ACTIONS TO TAKE.
**A.** According to the hospital blog post, how many IV treatments with DHE have been given so far?
**B.** Write what comes next in the hospital blog post, starting after its last sentence.

DOCUMENT SEGMENT.
=======
Saturday, November 22, 2014

To Our Race So Freely Given....

Today's been a long day.  Six IV treatments with the DHE and the headache is hanging tough, so they are starting a new medication now. Even as I see the setting sun reflected ever earlier off of the newest of the Children's Hospital buildings across the street, it seems a long, draggy day.

But I have a long list of things I am grateful for today.  I am not these parents:

Overheard in the elevator:  "....and then he coughed, which increases the pressure in your chest, you know?  And a stitch in his heart tore loose and he started bleeding out through his chest tube, and I asked the therapist 'should his nose be bleeding like that?' and she said..."

Or this:  "He's eighteen, just turned this week.  He was born here.  Yeah, we're 'Frequent Flyers'.  I don't know what we're going to do now that he's too old to come here...."

Or:  "We're on day sixteen since they took his appendix out.  The abscesses are still draining...."

Yeah.  We aren't those people, and we aren't any of the many people who arrived by helicopter in the last 24 hours either.
=======
Stored data entries.
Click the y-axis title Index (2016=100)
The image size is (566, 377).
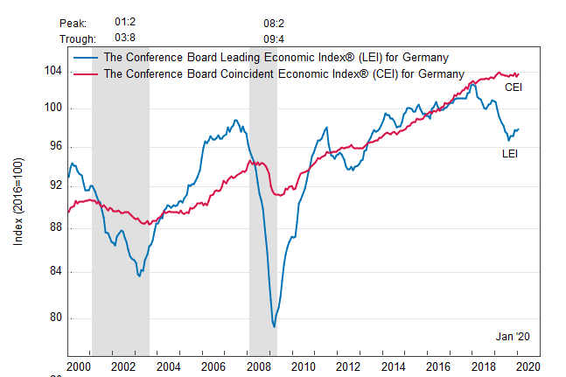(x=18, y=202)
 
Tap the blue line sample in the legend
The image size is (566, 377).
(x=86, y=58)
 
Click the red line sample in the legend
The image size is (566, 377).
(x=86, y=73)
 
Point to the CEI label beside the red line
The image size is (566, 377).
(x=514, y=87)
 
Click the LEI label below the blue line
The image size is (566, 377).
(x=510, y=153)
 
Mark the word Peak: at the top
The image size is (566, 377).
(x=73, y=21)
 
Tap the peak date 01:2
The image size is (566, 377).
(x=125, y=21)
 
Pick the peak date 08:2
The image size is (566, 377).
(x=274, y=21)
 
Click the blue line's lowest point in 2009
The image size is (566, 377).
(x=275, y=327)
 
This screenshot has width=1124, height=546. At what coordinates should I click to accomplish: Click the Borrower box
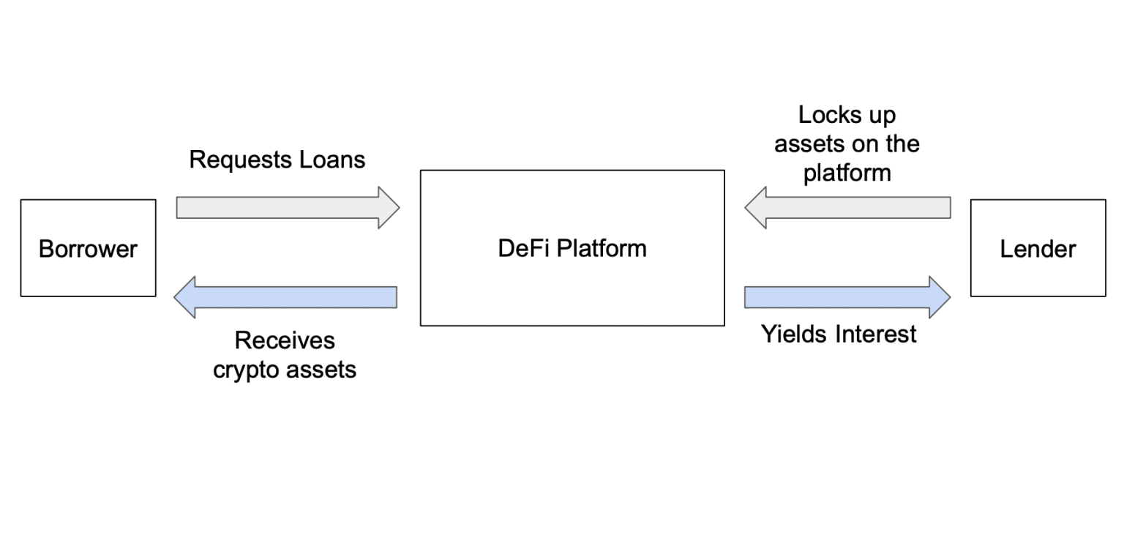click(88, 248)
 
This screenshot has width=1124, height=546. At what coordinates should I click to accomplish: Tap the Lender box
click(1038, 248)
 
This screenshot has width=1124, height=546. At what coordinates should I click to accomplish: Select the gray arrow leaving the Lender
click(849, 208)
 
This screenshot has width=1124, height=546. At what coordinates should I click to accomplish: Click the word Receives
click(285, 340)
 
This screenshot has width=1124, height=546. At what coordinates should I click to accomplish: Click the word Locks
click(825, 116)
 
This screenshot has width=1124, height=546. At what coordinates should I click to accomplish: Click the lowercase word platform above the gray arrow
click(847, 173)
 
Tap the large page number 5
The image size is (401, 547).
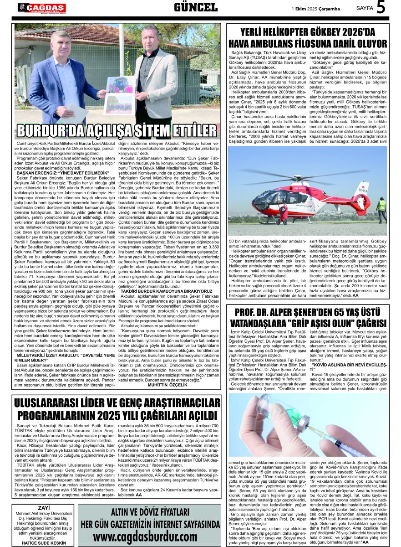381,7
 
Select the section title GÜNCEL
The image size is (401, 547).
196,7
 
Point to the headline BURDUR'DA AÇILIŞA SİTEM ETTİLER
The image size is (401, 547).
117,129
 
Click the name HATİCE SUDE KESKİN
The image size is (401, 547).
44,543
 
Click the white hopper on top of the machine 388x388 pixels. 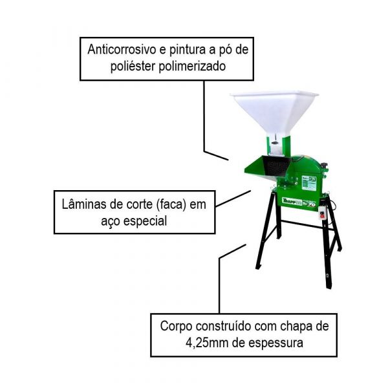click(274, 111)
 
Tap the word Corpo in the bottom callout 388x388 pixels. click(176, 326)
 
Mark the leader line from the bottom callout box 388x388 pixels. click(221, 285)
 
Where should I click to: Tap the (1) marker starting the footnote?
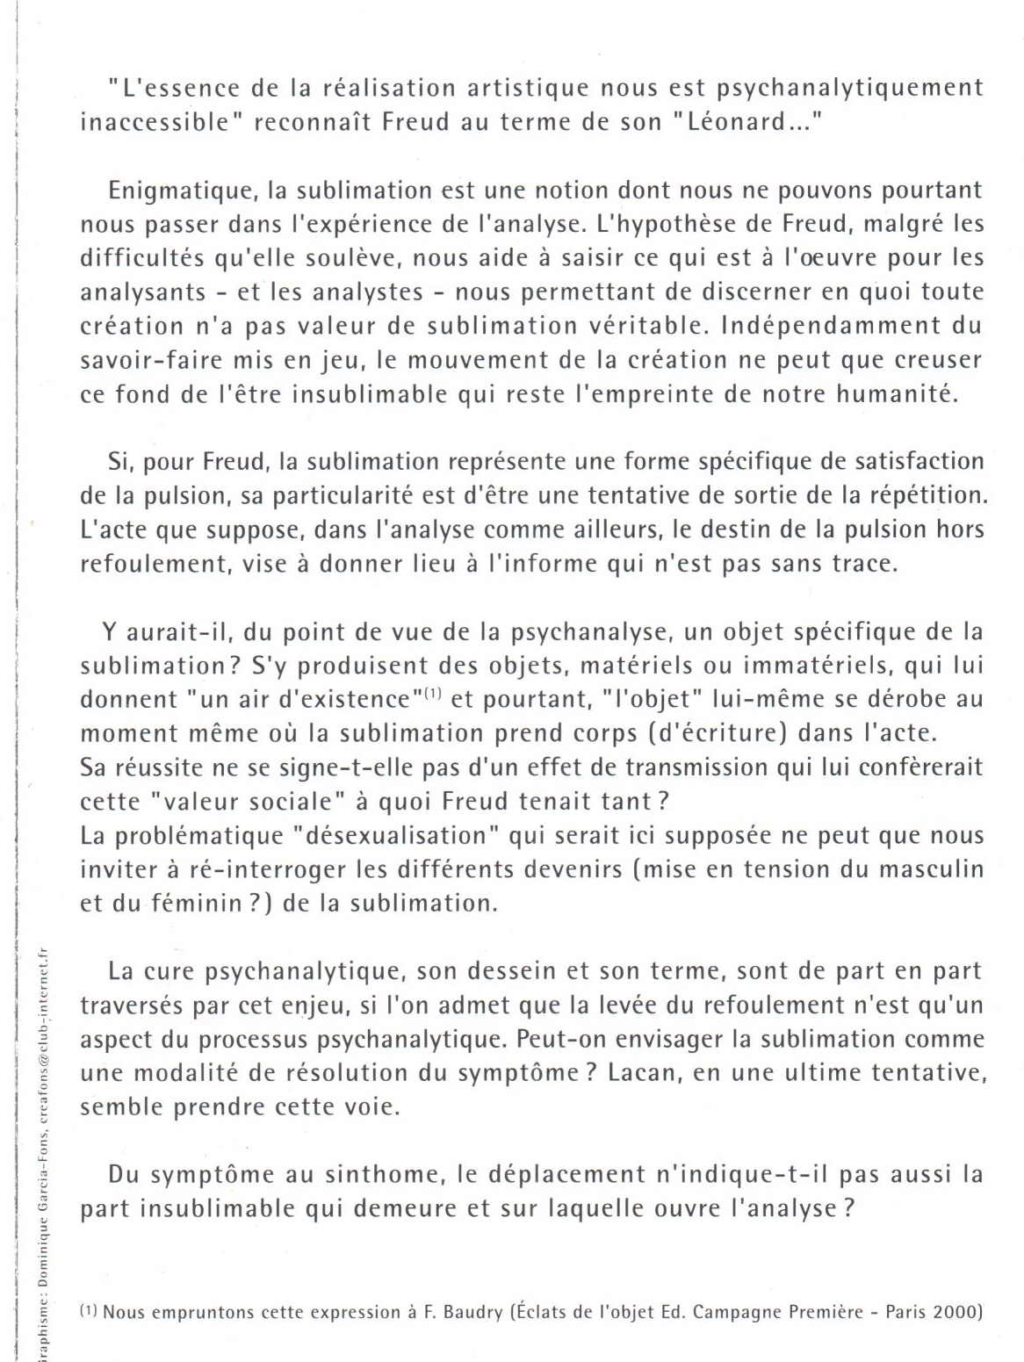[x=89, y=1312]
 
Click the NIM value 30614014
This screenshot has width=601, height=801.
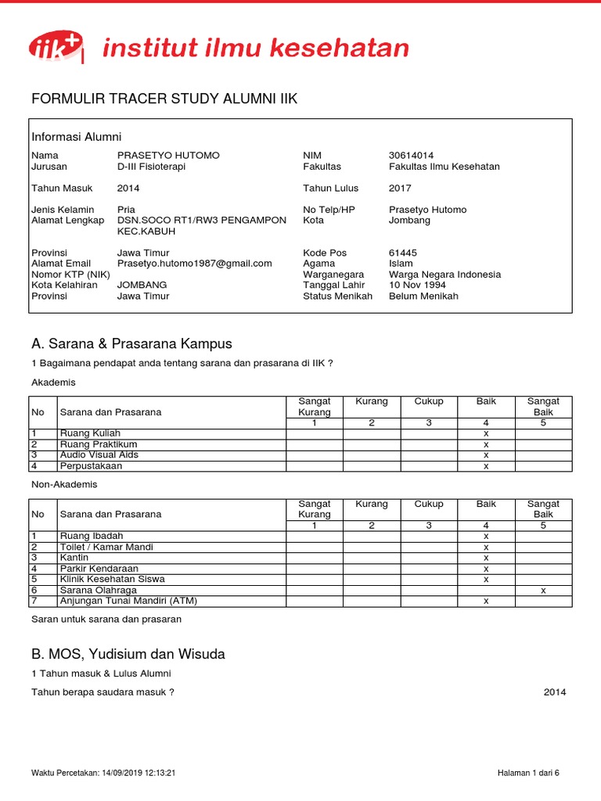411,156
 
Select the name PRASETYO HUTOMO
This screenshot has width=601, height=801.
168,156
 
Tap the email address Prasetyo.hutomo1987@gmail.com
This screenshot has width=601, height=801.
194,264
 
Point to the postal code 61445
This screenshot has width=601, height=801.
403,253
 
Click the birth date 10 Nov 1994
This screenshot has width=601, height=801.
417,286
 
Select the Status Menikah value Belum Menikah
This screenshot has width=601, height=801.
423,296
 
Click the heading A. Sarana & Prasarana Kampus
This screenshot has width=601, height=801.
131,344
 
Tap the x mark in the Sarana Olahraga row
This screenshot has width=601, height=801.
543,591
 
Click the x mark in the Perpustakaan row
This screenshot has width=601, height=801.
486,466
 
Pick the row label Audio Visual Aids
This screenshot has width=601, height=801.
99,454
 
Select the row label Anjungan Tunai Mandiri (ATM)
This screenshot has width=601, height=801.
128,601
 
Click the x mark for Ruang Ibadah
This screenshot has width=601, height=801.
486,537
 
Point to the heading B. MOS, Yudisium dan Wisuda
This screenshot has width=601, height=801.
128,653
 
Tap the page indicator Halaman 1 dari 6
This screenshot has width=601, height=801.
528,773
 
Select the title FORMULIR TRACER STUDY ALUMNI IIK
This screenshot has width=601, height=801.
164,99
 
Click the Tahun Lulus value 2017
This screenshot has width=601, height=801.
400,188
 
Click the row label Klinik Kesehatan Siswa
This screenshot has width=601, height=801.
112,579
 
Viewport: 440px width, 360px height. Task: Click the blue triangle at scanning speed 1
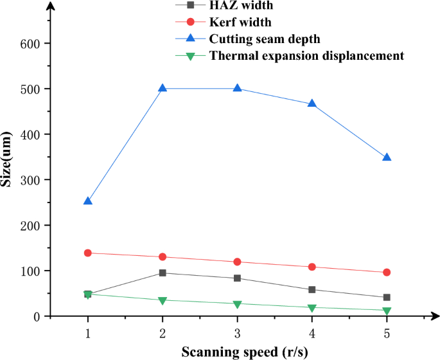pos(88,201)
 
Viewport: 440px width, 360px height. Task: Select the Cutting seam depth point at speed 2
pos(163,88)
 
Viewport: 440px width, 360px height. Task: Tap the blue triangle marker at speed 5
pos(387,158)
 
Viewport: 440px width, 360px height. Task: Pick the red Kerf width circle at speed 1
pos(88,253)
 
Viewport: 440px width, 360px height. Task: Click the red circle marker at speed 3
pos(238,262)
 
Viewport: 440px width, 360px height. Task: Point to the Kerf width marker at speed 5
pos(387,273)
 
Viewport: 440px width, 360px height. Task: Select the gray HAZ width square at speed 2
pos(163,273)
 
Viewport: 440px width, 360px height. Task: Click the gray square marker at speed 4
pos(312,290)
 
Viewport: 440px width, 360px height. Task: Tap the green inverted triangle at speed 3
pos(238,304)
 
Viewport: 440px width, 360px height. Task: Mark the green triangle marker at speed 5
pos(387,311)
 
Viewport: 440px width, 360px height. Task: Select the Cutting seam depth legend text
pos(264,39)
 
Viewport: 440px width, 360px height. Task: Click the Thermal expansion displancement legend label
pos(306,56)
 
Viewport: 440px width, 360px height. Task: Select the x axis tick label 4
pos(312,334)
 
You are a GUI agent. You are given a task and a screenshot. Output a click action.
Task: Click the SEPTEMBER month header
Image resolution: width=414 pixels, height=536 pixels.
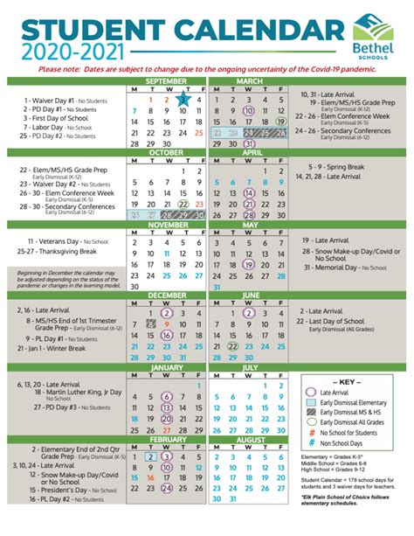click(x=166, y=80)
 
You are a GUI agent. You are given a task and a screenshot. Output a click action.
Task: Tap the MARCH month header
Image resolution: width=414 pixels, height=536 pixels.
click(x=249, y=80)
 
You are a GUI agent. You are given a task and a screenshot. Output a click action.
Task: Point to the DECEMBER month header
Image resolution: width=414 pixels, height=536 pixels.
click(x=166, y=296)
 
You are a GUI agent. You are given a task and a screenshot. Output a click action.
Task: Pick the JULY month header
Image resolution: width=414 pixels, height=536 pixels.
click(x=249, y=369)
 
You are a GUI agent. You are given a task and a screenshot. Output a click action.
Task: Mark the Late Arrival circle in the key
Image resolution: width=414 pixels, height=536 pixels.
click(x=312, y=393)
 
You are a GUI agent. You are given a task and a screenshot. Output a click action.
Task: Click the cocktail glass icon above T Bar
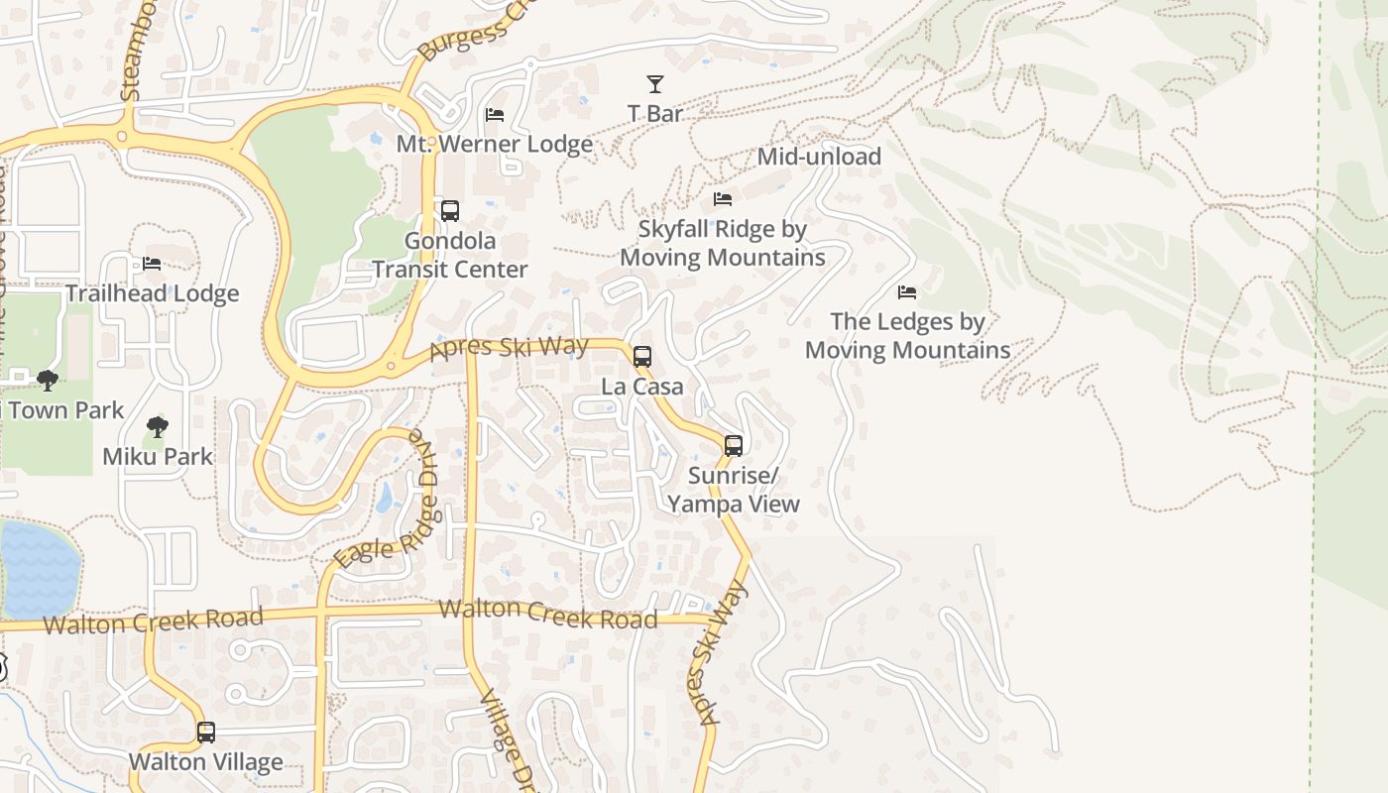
=======
ANSWERS PROVIDED.
**A.** Six.

**B.**
Sometimes I need to be reminded that my kid is not the only one laboring under the inheritance of Adam. I see the number of moms and dads with the blue 'I-have-a-kid-inpatient' wristbands sucking down coffee like it's a lifeline in the cafeteria at 5:30 AM.  I see sibling groups with matching shirts that say "Team Gabby" filing into the elevator to go visit Gabby with a very tired Grandma in tow.  I can look down into the ER waiting room, never, ever empty. 

Our race was given Paradise.  We traded it for the knowledge of good and evil and gained sickness and death.

And despite that...despite ALL of that, what I see here all around me are people who manage to put off their fatigue and put on a smile and keep walking.  I see moms who stagger out of  kid's room looking like a puff of wind would knock them down forever turn around ten minutes later and go back in singing.  I see peace in the face of struggle.  I see hope.  And I see gratitude.